# Triangle Acres Would like to introduce



## muffntuf (Mar 11, 2009)

Bet she froze her wings though.

Here is

Thistle Ridge R Vista Shiner X Brown Sugar O.K. 's filly at 2 hours old:


----------



## Irish Hills Farm (Mar 11, 2009)

Congratulations on your filly!


----------



## Keri (Mar 11, 2009)

Congrats!!!


----------



## The Simple Life Farm (Mar 11, 2009)

Can't wait to see her in person at Congress!!! Never too early to start her show career LOL! Congrats on a healthy delivery.


----------



## Leeana (Mar 11, 2009)

I just seen her picture on facebook ,,, congratulations


----------



## Karen S (Mar 11, 2009)

Congrats Trace! Glad to hear she arrived safe and healthy.

Karen


----------



## Jill (Mar 11, 2009)

She's adorable!!! Congratulations


----------



## midnight star stables (Mar 11, 2009)

Congrats



She's a cutie! How tall will she get?


----------



## afoulk (Mar 11, 2009)

Congratulations on your new baby

Arlene


----------



## muffntuf (Mar 11, 2009)

Here is Zsa Zsa modeling the latest in winter wear (we will have record low temps tonight, so thought I would try to keep her ears warm)






If she follows in her lines footsteps and with crossing her with a small mare, I am hoping around 40", which she might be eligible to double register at age 3. The mare is only 41".
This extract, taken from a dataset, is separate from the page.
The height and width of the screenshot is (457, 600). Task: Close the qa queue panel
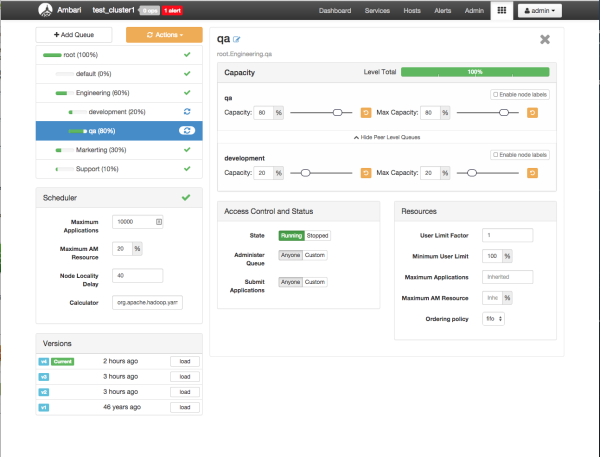coord(544,39)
She is very tiny, smallest I have had on the farm.


----------



## Celtic Hill Farm (Mar 12, 2009)

There so cute!


----------



## shelly (Mar 12, 2009)

Congrats on a beautiful healthy filly!!!


----------



## Lisa Strass (Mar 12, 2009)

Congratulations on your little filly! She looks really cute in her ear warmers.


----------



## crponies (Mar 12, 2009)

Congratulations! She is precious, and I love her protective gear.


----------



## muffntuf (Mar 12, 2009)

Thanks everyone. She is not so happy with it tonight. Will go out later and pull hoodie back up over her ears. I didn't see, but I bet she rubbed it off or mommie took it off.


----------



## Filipowicz Farm (Mar 14, 2009)

Congratulations on a beautiful filly. Love



the picture with the head gear. We could use that in Michigan.


----------



## muffntuf (Mar 16, 2009)

Thanks again everyone - here are some pics of her without her gear. It's been plenty warm the last two days. But now all the snow has flooded the pastures, so I can't put her out quite yet, beggers!


----------



## hairicane (Mar 16, 2009)

Aww, she is a cutie !!


----------



## ~Amanda~ (Mar 17, 2009)

What a pretty little girl!


----------



## The Simple Life Farm (Mar 17, 2009)

That 2nd picture shows her to have a "tude". Sorta like "What are you lookin'at"!!!! She is precious, congrats again!!!!


----------



## muffntuf (Mar 18, 2009)

She is definitely all Shiner! Fearless, confident, burns up the ground when she can, definitely runs the barn right now.


----------



## Mercysmom (Mar 19, 2009)

What a gorgeous baby! Enjoy her...she's way too cute.

Denise


----------